県内でも2026年に初めて被害が確認されました。
県によりますと、9月1日までで佐久穂町の27園地で184本、佐久市の16園地で57本の木で、木くずと幼虫のフンが混じった「フラス」が見つかったということです。
プルーンの生産が盛んな佐久地域では、今が収穫の最盛期。被害を食い止めるためにも早期の対策が必要です。
担当者:
「農薬が染みた木を幼虫が食べることで幼虫の体内に取り込まれて、幼虫が結果的に死んでいく薬」
9月3日はJA佐久浅間の部会員80人を対象に農薬を配布し、散布方法を説明しました。

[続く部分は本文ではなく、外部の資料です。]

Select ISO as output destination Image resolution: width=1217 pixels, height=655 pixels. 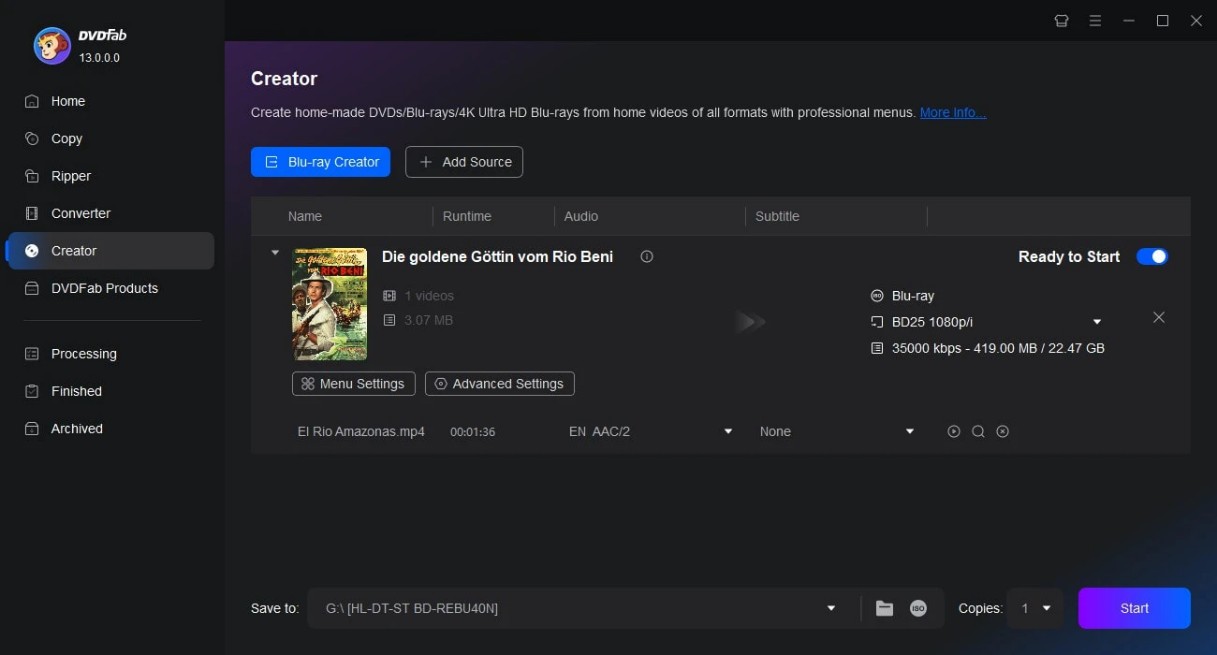click(x=918, y=607)
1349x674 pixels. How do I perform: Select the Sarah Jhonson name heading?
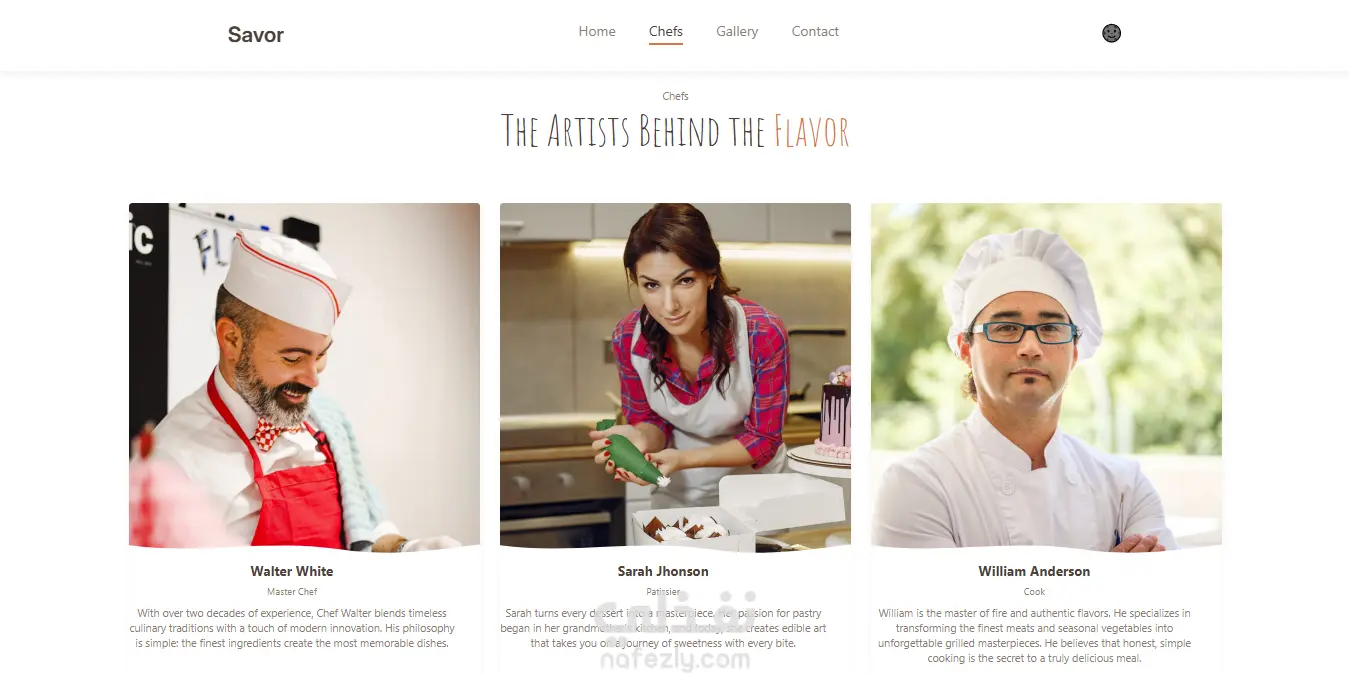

農薬は収穫が終わった木の表面に散布するということです。
JA佐久浅間さく果樹部会・秋山勝之部会長:
「伝統ある果樹の産地ですので、それがなくなってしまうのは本当に心配。消毒をしっかりやって対策しないといけない」
佐久農業農村支援センター・岡沢政英所長:
「しっかりこの時期に防除を徹底して今後、有効な農薬・防除の別の方法も組み合わせて対応するよう検討していく」
県は今後、佐久市臼田地区や佐久穂町の農家にも農薬を配布する予定です。